Sans attendre sa réponse, je le contourne et abaisse le sablier d'un coup sec. J'entre dans la grotte sans leur accorder un seul regard.

Je suis estomaquée par ce que je vois. Il y a une échelle qui monte jusqu'à une énorme cavité. J'imagine qu'à l'intérieur, l'eau est glacée. La cavité se resserre plus loin et je comprends que je vais devoir la traverser entièrement. Les murs sont faits de glace et l'ambiance de la pièce me fait frissonner. On dirait un réfrigérateur mortuaire.

Je me dépêche de monter l'échelle parce que le temps s'écoule. Il s'écoule dans un sablier que j'ai envie de briser, de pulvériser. Parce que chaque grain qui y tombe représente une minute de ma vie qui m'échappe.

Je plonge sans hésiter dans la cuve. Je suis trop surprise pour hurler. Trop paralysée par la douleur pour esquisser un seul geste. Je remonte à la surface et reprend doucement mon souffle.

J'essaye d'oublier. J'essaye d'oublier les eaux qui m'entourent, les gens qui m'attendent à l'extérieur. Ces gens en qui j'avais confiance, mais qui m'ont caché la vérité.

Une sorte de menotte se renferme sur ma cheville en un claquement bruyant.

CLAC

Je me rends compte qu'elle est aussi attachée à une sorte de tuyau qui court tout au long de la cavité. Une façon cruelle de me maintenir dans l'eau. Une manière de me rendre captive de ma misérable vie.

Je m'accroche et je marche sur le sol froid de la cuve. Je continue même si tous mes membres ont mal.

Même si mon cœur ralentit.

Je marche parce que c'est tout ce que je peux faire.

J'arrive enfin au bout, au prix de gros efforts physiques. L'indice est là quelque part. Il doit être là. Mais je ne le trouve pas et je me dis que c'est la fin.

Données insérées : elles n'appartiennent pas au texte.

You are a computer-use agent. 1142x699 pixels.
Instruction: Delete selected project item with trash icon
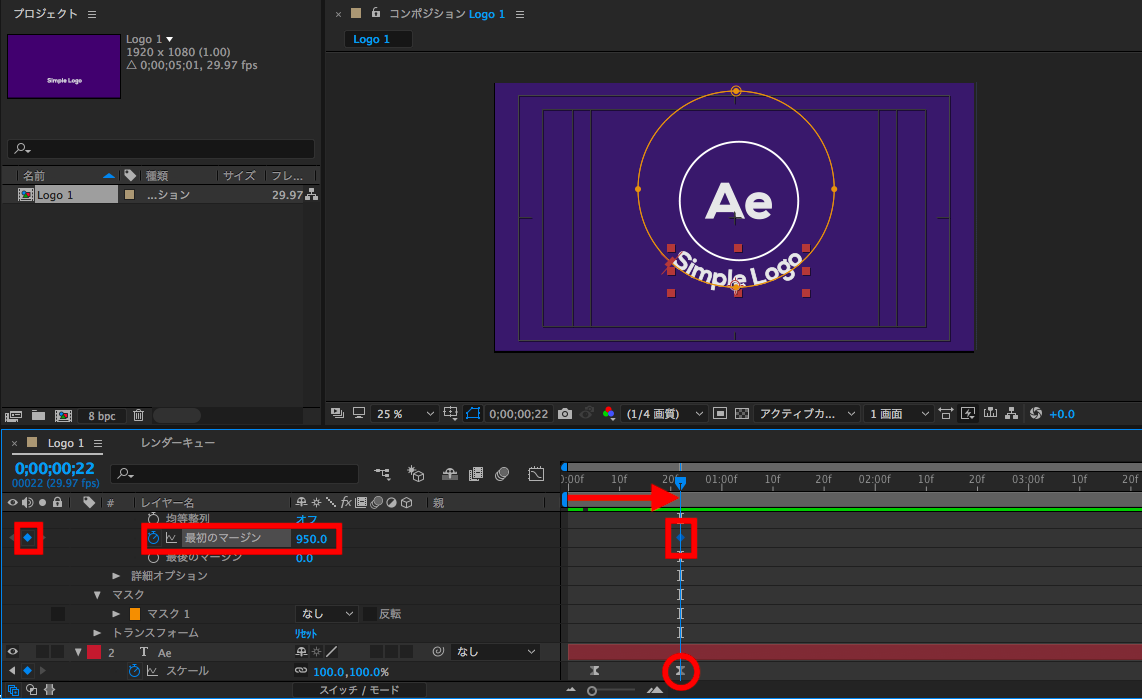(x=139, y=415)
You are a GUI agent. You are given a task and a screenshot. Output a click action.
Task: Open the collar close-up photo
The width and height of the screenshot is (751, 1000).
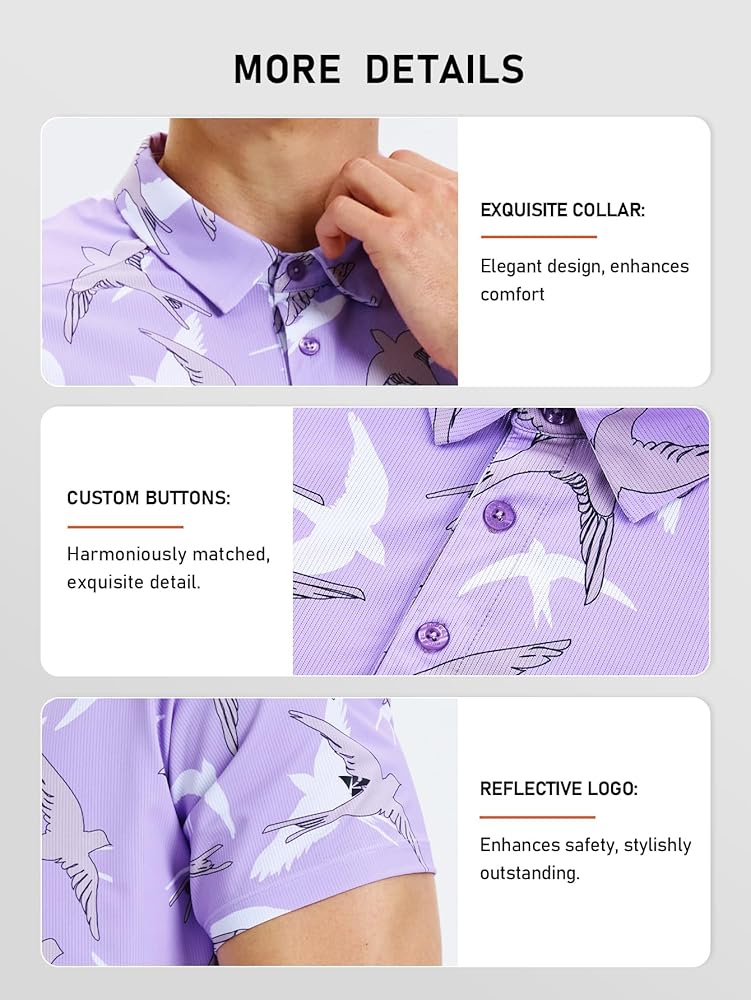tap(249, 251)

Que je ne reviendrai pas vivante.

Que je vais mourir ici.

Frigorifiée.

Et je me dis que cette mort serait agréable. Pas d'une grande douleur, comme si la mort me tendait les bras. Cette pensée se forge dans mon esprit. J'ai juste à fermer les yeux et à attendre.

Et soudain, je le vois.

L'indice.

Alors je maccroupis entièrement et attrape le morceau de papier plastifié. Je fais le chemin inverse. Je ne m'arrête que lorsque je n'arrive plus à respirer. Je sors de l'eau et je m'écroule au sol. Je dois décider si je marrête ici ou si je continue.

Si je dois leur offrir cet indice qui leur permettra de vivre et de sceller ma mort.